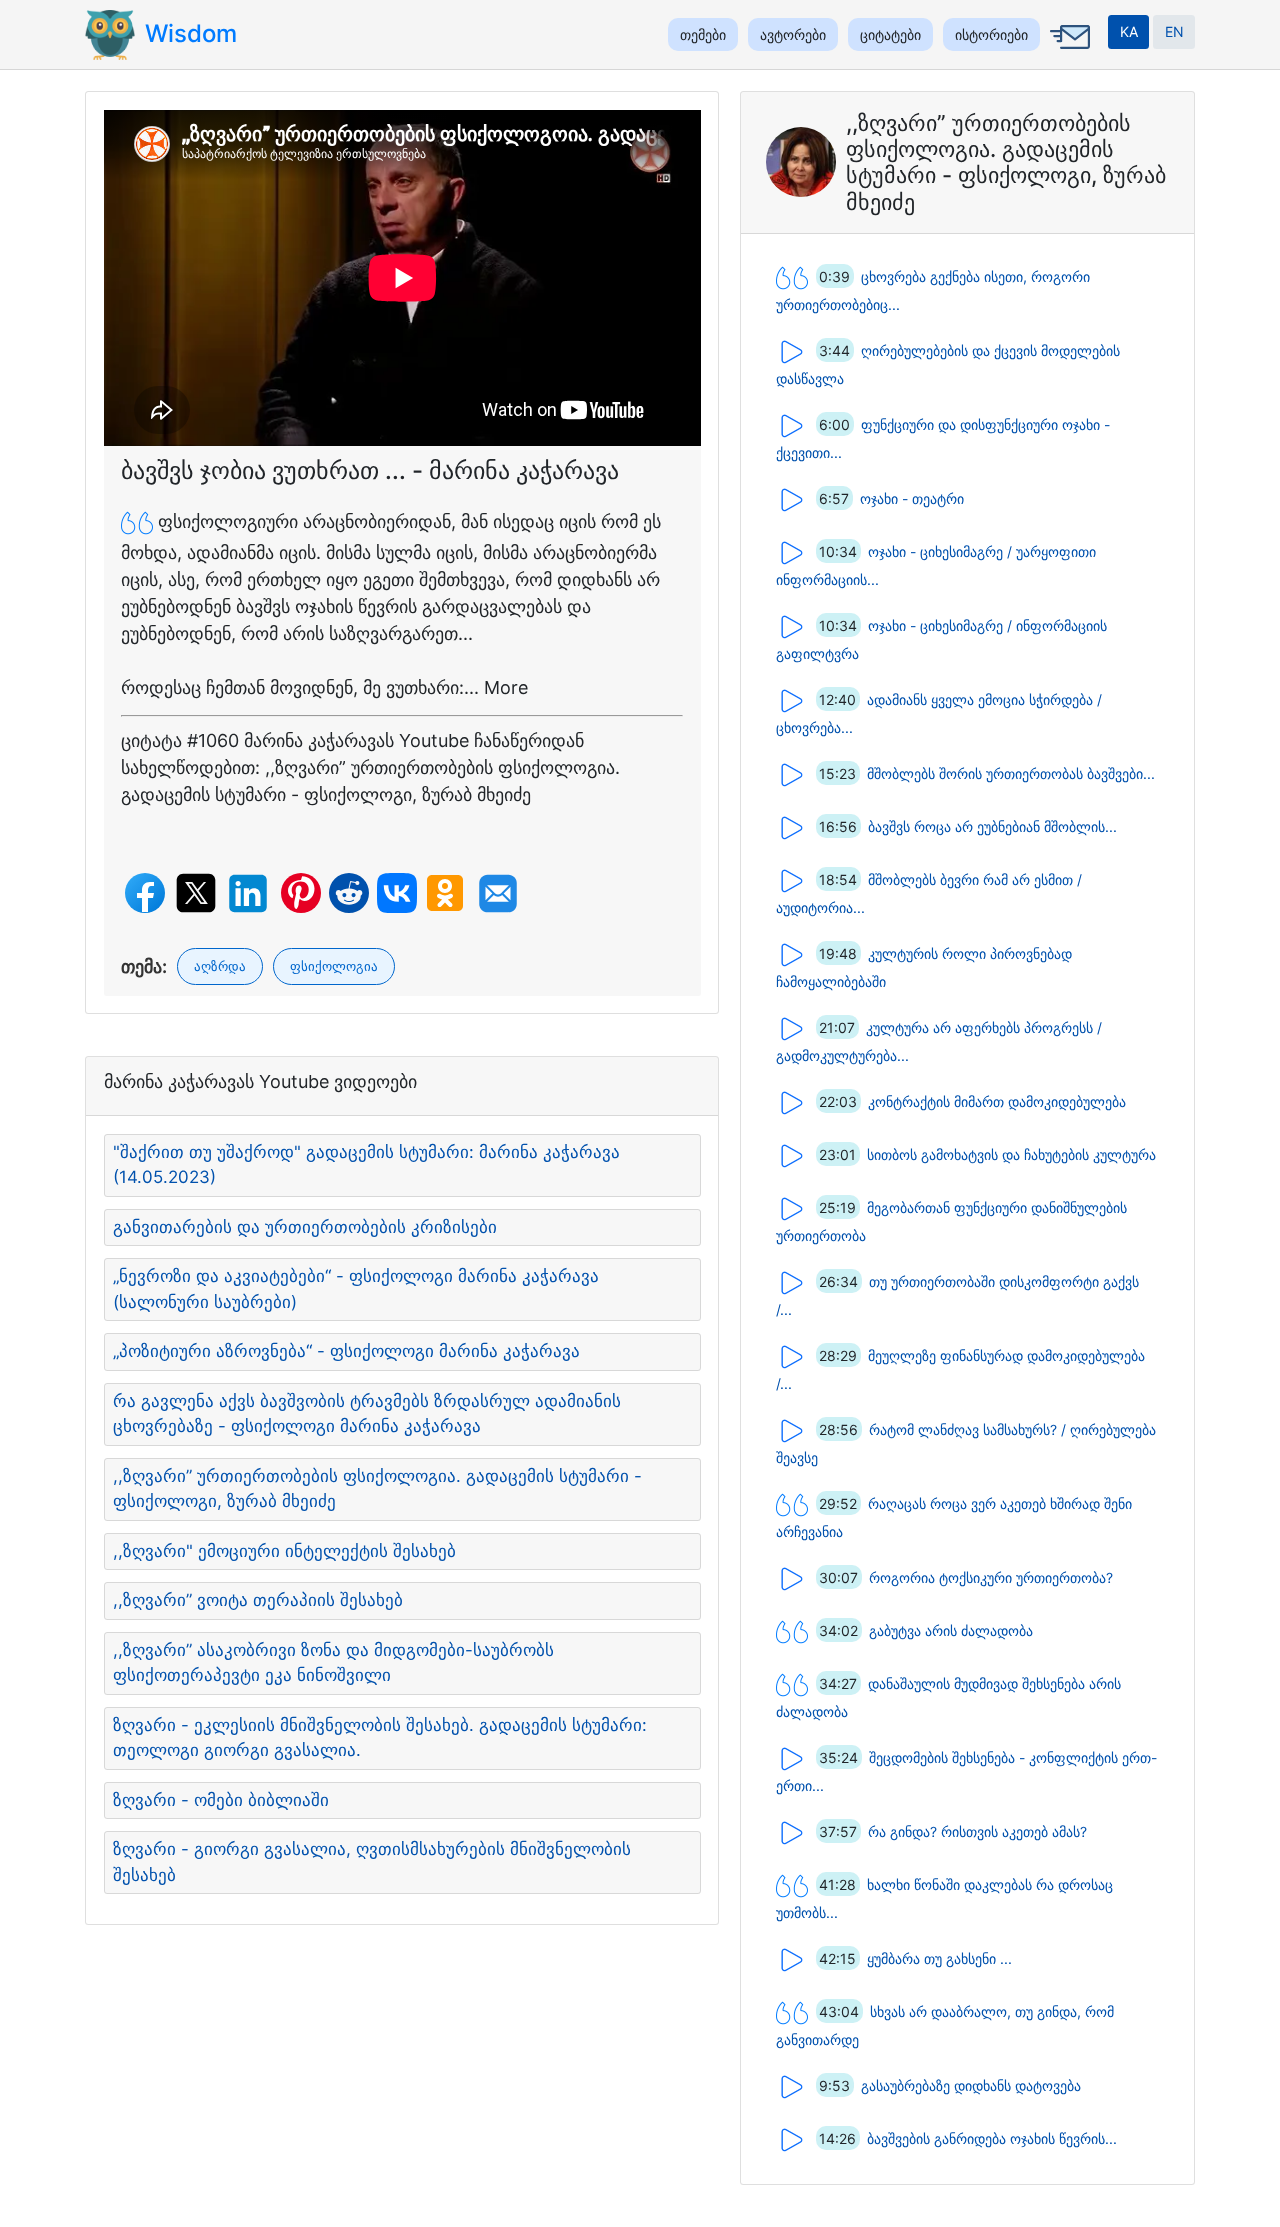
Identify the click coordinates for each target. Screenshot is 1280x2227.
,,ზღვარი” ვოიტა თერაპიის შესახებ (258, 1600)
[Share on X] (196, 893)
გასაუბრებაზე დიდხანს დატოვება (971, 2084)
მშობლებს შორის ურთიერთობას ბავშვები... (1011, 772)
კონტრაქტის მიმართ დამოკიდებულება (997, 1100)
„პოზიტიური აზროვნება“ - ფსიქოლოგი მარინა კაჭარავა (346, 1351)
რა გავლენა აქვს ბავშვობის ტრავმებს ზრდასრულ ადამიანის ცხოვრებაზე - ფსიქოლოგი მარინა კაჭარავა (367, 1414)
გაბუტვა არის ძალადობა (951, 1629)
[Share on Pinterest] (301, 893)
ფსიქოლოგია (334, 966)
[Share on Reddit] (349, 893)
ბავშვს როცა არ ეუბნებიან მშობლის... (992, 825)
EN (1174, 31)
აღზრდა (220, 966)
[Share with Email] (498, 893)
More (506, 687)
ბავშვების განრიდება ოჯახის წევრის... (992, 2137)
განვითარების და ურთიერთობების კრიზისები (305, 1227)
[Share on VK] (397, 893)
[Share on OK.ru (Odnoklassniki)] (445, 893)
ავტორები (793, 34)
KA (1129, 31)
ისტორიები (991, 34)
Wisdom (191, 33)
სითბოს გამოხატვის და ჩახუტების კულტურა (1011, 1153)
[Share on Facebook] (145, 893)
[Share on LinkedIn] (248, 893)
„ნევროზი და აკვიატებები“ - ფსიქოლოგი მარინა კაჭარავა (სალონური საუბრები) (356, 1289)
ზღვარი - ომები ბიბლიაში (221, 1800)
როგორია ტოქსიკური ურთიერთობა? (991, 1576)
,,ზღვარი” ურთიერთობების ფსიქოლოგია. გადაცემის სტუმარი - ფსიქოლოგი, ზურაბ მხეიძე (377, 1489)
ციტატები (890, 34)
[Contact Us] (1067, 51)
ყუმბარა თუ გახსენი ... (939, 1957)
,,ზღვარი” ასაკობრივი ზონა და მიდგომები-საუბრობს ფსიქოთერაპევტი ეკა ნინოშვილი (333, 1663)
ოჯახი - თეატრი (912, 497)
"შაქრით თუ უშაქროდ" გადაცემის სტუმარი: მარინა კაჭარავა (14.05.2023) (366, 1165)
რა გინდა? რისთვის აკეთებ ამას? (977, 1830)
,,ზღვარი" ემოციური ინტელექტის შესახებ (284, 1551)
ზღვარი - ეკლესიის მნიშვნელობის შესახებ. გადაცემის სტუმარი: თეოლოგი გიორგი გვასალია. (380, 1738)
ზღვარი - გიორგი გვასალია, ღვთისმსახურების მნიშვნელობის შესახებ (372, 1862)
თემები (703, 34)
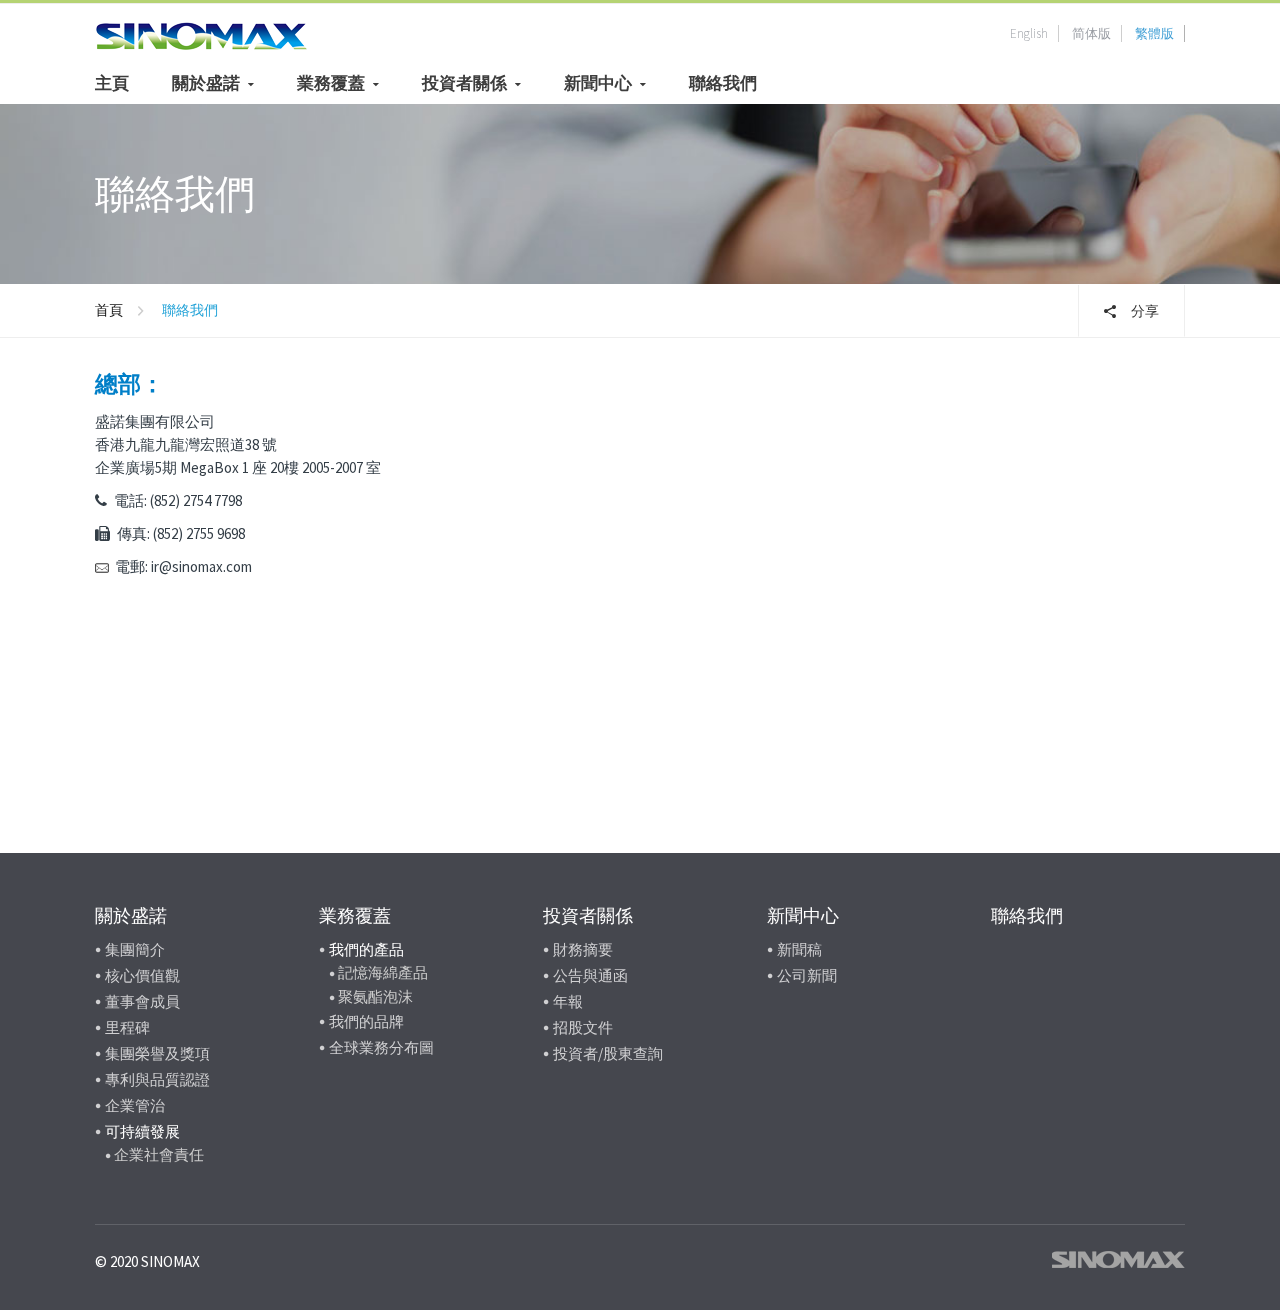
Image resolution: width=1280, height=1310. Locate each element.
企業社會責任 (159, 1154)
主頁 (112, 83)
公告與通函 (590, 975)
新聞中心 (598, 83)
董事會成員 (142, 1001)
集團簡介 (135, 949)
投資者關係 (464, 83)
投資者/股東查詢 (608, 1053)
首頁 (109, 310)
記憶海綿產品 (383, 972)
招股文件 (583, 1027)
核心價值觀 (142, 975)
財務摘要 (583, 949)
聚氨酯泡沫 (375, 996)
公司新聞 (807, 975)
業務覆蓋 (331, 83)
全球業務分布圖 (381, 1047)
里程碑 (127, 1027)
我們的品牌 (366, 1021)
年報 (568, 1001)
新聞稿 (799, 949)
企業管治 (135, 1105)
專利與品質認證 (157, 1079)
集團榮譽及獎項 (157, 1053)
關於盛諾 (206, 83)
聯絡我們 (723, 83)
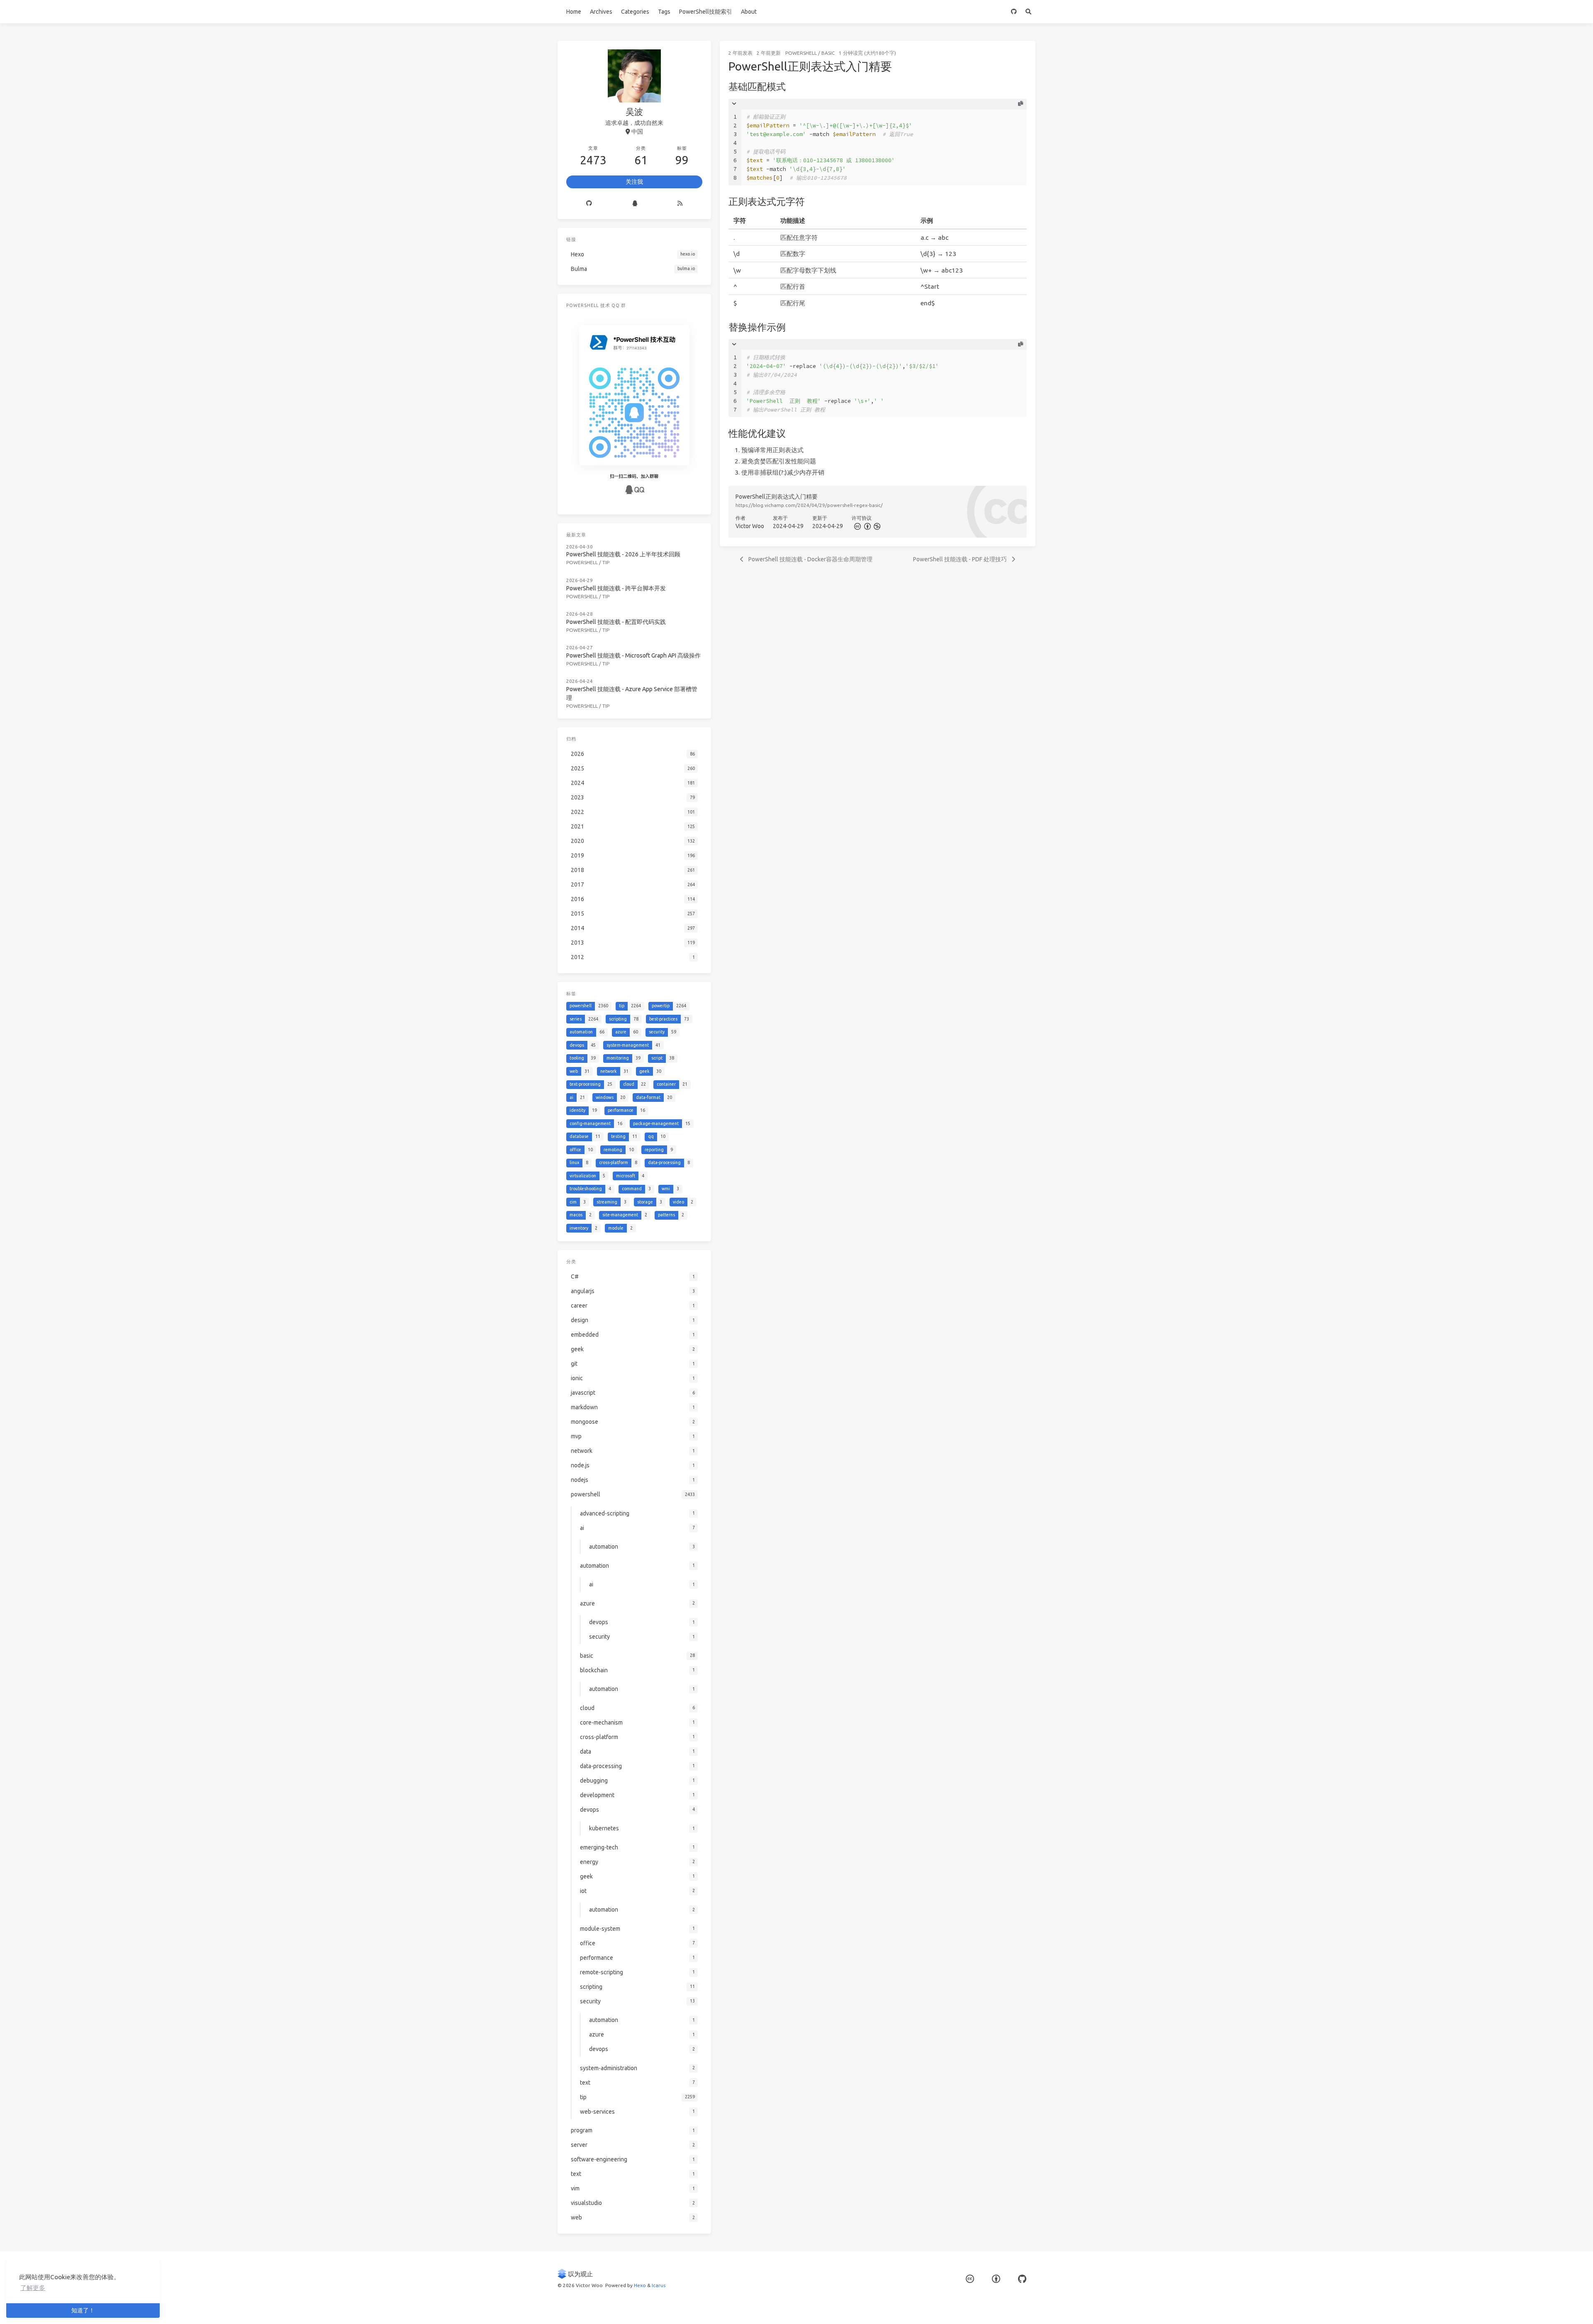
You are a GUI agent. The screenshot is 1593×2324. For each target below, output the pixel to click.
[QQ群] (635, 203)
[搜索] (1028, 11)
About (749, 11)
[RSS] (679, 203)
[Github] (589, 203)
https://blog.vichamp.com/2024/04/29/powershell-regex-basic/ (809, 505)
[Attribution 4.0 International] (996, 2279)
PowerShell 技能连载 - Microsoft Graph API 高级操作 (633, 655)
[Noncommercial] (877, 526)
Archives (601, 11)
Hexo (640, 2285)
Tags (664, 11)
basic (828, 53)
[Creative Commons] (857, 526)
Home (573, 11)
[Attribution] (867, 526)
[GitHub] (1013, 11)
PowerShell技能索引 (705, 11)
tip (605, 562)
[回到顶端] (1057, 2307)
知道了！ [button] (83, 2310)
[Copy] (1020, 103)
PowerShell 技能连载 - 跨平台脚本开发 (616, 588)
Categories (635, 11)
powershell (801, 53)
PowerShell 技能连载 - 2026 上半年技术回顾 (623, 554)
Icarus (658, 2285)
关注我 (634, 181)
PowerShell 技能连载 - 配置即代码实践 (616, 622)
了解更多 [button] (32, 2287)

##########

→ EXERCISE INSTRUCTIONS: Excerpt from the records above: set down only the lines from the one that contains "投資者關係 (464, 83)" through the one that contains "You are a GUI", inclusive, word for word. Pictures stay out.

→ YOUR RESPONSE:
投資者關係 (464, 83)
投資者/股東查詢 (608, 1053)
首頁 (109, 310)
記憶海綿產品 (383, 972)
招股文件 (583, 1027)
核心價值觀 (142, 975)
財務摘要 (583, 949)
聚氨酯泡沫 (375, 996)
公司新聞 (807, 975)
業務覆蓋 (331, 83)
全球業務分布圖 (381, 1047)
里程碑 (127, 1027)
我們的品牌 (366, 1021)
年報 (568, 1001)
新聞稿 (799, 949)
企業管治 (135, 1105)
專利與品質認證 (157, 1079)
集團榮譽及獎項 (157, 1053)
關於盛諾 (206, 83)
聯絡我們 (723, 83)
You are a GUI agent. The screenshot is 1593×2324. For each target below, output the pixel to click.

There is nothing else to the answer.